Storage and Networking

The ALCF provides high-performance data storage and networking capabilities to help users manage, store, and transfer large-scale datasets generated on the facility’s computing resources.

Data Storage

The ALCF’s data storage system is used to retain the data generated by simulations and visualizations. Disk storage provides intermediate-term storage for active projects, offering a means to access, analyze, and share simulation results. Tape storage is used to archive data from completed projects.

Disk Storage

The ALCF has Lustre file systems and GPFS file systems for data storage:

  • Grand: A Lustre file system residing on an HPE ClusterStor E1000 platform equipped with 100 Petabytes of usable capacity across 8480 disk drives.
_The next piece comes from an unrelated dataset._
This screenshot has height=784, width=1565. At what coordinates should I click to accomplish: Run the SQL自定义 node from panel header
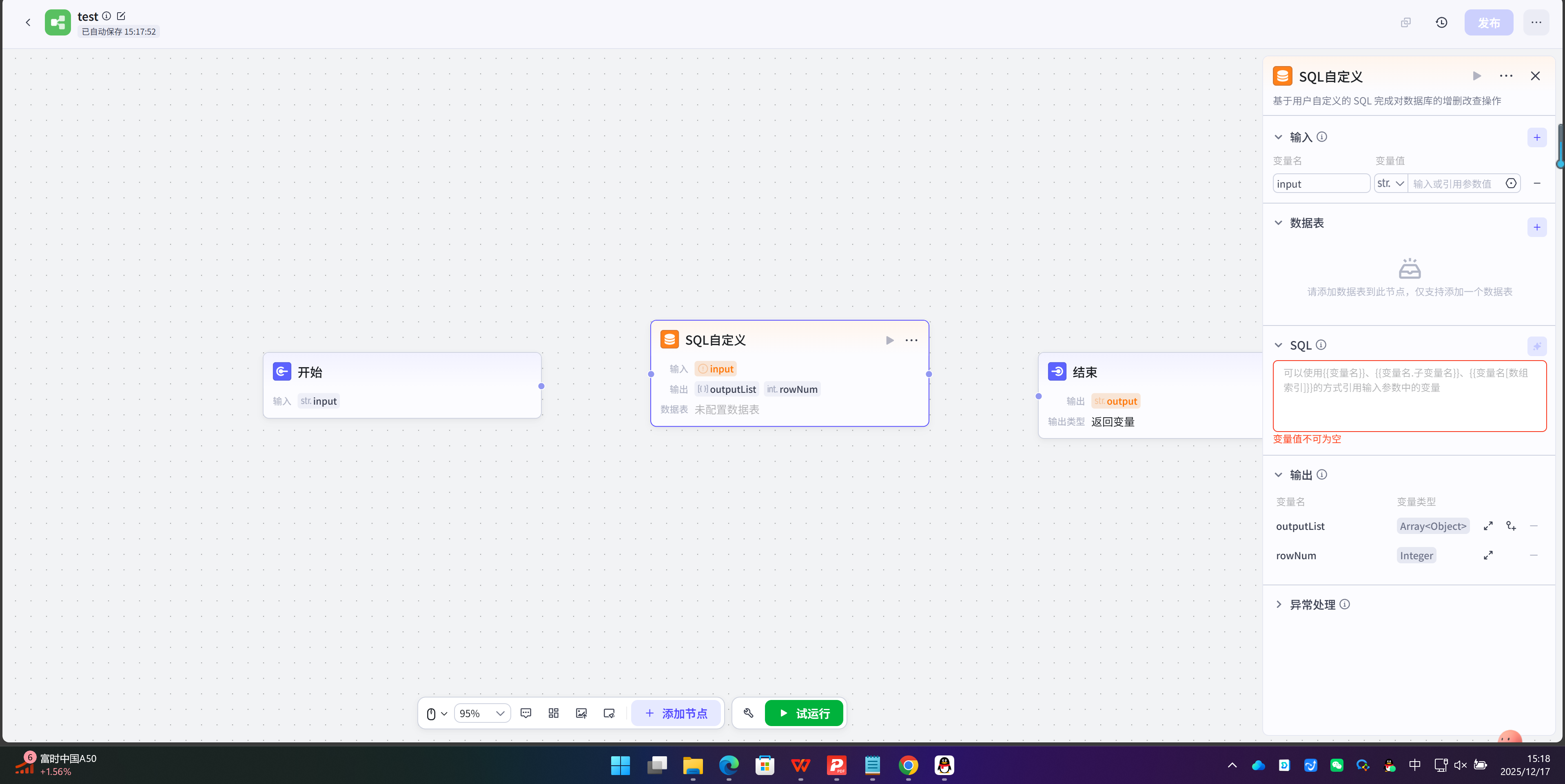point(1476,76)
This ClusterStor platform provides 160 Object Storage Targets and 40 Metadata Targets with an aggregate data transfer rate of 650GB/s. Primary use of Grand is Compute campaign storage. Also see Theta Disk Quota, Data Policy, and Data Transfer.
  • Eagle: A Lustre file system residing on an HPE ClusterStor E1000 platform equipped with 100 Petabytes of usable capacity across 8480 disk drives. This ClusterStor platform also provides 160 Object Storage Targets and 40 Metadata Targets with an aggregate data transfer rate of 650GB/s. Primary use of Eagle is data sharing with the research community, using Globus. Also see Theta Disk Quota and Data Policy.
  • theta-fs0: A Lustre file system residing on an HPE Sonexion 3000 storage array with a usable capacity of 9.2PB and an aggregate data transfer rate of 240GB/s. Also see Theta Disk Quota and Data Policy.
  • theta-fs1: A GPFS file system that resides on an IBM Elastic Storage System (ESS) cluster with a usable capacity of 7.9PB and an aggregate data transfer rate of 400GB/s
  • mira-fs0: A GPFS file system that resides on 16 DDN SFA12Ke storage arrays that each contain 560 3TB SATA hard drives for a total of 8,960 disk drives and a total capacity of 26.8 PB raw storage (approximately 19.2PB usable). The aggregate data transfer rate is 240 GB/s.
    [mira-fs0 will be decommissioned on May 3, 2021]
  • mira-fs1: A GPFS file system that resides on 6 DDN SFA12Ke storage arrays that each contain 560 3TB SATA hard drives for a total of 3,360 disk drives and a total capacity of 10.1PB raw storage (approximately 7.2PB usable). The aggregate data transfer rate is 90 GB/s.
    [mira-fs1 will be decommissioned on May 3, 2021]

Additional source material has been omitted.